Kommt ein 13. Monatsgehalt dazu, sind es 39.000 € im Jahr. Geteilt durch zwölf ergibt das ein rechnerisches Monatsgehalt von 3.250 € und damit 18,75 € pro Stunde – knapp 1,45 € mehr, ohne dass sich an der Arbeitszeit etwas ändert. Genauso lassen sich Boni oder Urlaubsgeld einrechnen.

Quellen & Stand

Stand: 07.09.2026

Gesetzliche Angaben dienen der Information und ersetzen keine Rechtsberatung im Einzelfall.

Häufige Fragen

Wie rechne ich vom Stundenlohn zum Monatsgehalt?
Umgekehrt: Stundenlohn × Wochenstunden × 4,33. Bei 17,31 € und 40 Stunden pro Woche ergibt das wieder rund 3.000 € brutto im Monat.

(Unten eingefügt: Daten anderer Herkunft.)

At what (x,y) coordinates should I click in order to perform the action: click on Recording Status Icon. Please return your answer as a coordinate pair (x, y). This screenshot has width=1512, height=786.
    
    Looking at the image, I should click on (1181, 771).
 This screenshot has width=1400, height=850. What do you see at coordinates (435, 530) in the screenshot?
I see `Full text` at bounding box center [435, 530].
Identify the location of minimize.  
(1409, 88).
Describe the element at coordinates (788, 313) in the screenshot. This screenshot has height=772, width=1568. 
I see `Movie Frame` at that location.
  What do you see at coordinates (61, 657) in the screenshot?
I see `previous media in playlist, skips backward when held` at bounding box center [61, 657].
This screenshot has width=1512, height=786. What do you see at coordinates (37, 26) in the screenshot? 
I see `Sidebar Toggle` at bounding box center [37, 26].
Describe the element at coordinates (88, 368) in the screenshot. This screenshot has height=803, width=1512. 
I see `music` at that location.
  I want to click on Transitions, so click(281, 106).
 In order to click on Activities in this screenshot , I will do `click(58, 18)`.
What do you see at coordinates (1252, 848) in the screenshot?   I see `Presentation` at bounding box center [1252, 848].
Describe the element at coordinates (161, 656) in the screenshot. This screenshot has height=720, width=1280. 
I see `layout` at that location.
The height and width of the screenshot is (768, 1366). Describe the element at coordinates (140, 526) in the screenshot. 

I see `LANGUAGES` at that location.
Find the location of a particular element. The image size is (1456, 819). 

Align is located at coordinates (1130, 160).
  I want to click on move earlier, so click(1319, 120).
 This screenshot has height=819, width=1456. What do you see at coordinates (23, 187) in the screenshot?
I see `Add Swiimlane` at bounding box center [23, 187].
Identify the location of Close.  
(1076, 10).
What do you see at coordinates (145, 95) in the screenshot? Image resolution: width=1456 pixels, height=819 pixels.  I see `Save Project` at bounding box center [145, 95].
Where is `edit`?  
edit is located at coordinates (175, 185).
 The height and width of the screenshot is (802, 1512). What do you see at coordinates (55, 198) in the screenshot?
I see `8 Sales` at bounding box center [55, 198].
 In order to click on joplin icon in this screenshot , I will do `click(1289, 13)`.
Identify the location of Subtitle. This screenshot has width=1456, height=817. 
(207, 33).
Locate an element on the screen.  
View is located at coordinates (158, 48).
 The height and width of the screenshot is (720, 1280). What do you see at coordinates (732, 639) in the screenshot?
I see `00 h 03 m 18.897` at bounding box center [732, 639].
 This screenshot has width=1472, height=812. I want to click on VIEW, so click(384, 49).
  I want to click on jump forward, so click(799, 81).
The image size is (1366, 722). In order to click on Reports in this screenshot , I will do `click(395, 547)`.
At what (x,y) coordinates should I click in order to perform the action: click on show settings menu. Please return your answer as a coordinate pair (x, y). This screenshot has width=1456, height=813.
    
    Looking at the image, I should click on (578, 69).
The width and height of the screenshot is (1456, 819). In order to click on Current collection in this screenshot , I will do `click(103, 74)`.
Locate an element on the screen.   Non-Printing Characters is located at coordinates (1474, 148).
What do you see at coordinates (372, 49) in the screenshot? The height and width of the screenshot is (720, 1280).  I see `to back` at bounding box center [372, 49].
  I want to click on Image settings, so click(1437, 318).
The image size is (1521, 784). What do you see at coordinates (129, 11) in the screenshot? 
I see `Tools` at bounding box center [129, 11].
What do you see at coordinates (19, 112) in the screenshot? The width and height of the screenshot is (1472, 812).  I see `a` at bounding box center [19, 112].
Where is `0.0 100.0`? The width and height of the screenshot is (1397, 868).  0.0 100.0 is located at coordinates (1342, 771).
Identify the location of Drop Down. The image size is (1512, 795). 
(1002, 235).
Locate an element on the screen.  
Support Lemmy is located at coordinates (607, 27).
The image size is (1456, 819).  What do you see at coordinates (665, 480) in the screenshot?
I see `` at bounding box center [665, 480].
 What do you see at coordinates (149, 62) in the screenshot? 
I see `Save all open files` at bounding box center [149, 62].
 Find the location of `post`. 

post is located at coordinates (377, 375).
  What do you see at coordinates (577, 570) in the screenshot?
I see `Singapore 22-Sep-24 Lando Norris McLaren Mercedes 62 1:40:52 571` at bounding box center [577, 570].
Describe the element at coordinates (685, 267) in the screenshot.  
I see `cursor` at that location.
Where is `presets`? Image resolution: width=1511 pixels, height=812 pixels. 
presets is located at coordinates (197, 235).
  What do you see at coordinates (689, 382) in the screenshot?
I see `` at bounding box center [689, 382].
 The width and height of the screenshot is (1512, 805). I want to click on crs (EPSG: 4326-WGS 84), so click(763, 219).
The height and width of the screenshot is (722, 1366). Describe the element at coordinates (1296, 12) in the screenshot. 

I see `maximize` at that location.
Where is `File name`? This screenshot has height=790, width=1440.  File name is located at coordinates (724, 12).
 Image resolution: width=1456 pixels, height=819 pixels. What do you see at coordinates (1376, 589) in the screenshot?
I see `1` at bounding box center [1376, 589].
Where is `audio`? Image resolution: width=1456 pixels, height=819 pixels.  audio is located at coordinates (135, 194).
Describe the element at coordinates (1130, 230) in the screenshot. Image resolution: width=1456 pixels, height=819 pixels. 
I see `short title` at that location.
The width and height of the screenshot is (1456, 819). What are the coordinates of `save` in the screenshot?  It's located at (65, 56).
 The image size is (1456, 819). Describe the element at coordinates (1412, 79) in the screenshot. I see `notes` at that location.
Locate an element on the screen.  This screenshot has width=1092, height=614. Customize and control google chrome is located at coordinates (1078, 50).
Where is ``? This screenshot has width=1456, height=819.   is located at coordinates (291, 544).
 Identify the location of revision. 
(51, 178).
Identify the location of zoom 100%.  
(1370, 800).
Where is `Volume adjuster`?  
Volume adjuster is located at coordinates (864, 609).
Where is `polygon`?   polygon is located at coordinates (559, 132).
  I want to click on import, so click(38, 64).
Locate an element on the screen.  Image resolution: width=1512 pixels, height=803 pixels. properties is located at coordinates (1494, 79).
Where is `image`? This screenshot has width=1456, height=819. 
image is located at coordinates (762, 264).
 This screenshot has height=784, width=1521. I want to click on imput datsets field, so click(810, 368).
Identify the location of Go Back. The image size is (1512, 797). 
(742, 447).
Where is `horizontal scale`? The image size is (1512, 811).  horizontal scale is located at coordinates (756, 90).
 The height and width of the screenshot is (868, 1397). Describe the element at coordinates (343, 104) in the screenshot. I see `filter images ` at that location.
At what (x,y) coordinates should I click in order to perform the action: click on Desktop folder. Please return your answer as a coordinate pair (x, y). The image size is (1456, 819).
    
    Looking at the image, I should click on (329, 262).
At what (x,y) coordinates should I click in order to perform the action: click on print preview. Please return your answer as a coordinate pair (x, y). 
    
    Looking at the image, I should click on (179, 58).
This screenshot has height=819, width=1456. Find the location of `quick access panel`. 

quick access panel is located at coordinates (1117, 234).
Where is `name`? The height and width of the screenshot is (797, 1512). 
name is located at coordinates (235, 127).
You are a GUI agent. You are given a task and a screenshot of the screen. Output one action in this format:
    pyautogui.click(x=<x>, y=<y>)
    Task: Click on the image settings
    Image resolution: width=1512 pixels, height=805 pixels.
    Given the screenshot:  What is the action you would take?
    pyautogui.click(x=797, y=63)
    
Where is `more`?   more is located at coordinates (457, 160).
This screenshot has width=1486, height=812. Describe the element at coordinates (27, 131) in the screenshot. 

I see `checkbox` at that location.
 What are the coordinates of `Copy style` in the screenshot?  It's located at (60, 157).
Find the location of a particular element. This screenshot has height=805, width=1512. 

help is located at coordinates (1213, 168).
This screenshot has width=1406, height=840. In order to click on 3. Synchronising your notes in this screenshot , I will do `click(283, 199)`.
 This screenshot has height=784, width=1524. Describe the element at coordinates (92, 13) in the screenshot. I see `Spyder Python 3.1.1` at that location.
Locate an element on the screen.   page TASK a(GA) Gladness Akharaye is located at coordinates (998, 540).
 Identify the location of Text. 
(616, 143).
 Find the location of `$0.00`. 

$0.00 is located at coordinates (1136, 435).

Der Rechner bietet beide Richtungen an.
Zählt Urlaub bei der Berechnung mit?
Ja, automatisch. Das Monatsgehalt wird auch im Urlaub weitergezahlt, deshalb wird durch die vertraglichen Monatsstunden geteilt und nicht durch die tatsächlich anwesenden Stunden. Wer den Wert einer geleisteten Stunde sucht, rechnet mit den tatsächlichen Stunden.
Gilt der Mindestlohn für meinen Stundenlohn?
In Deutschland gilt ein gesetzlicher Mindestlohn je Zeitstunde, der regelmäßig angepasst wird. Da sich der Betrag ändert, nennt dieser Rechner bewusst keine Zahl – den aktuellen Wert veröffentlicht das Bundesministerium für Arbeit und Soziales.
Wie rechne ich ein 13. Monatsgehalt ein?
Jahressumme bilden und durch zwölf teilen, dann diesen Wert als Monatsgehalt eintragen. Bei 3.000 € plus einem 13. Gehalt sind das 39.000 € ÷ 12 = 3.250 €. Dasselbe funktioniert für Urlaubsgeld oder einen festen Bonus.
Was ist der Unterschied zwischen Stundenlohn und Stundensatz?
Der Stundenlohn ist das Brutto einer angestellten Arbeitsstunde. Ein Stundensatz von Selbstständigen muss dagegen auch die Zeiten abdecken, die niemand bezahlt – Urlaub, Krankheit, Akquise – sowie Versicherungen, Steuern und Betriebskosten. Beide Zahlen lassen sich deshalb nicht direkt vergleichen.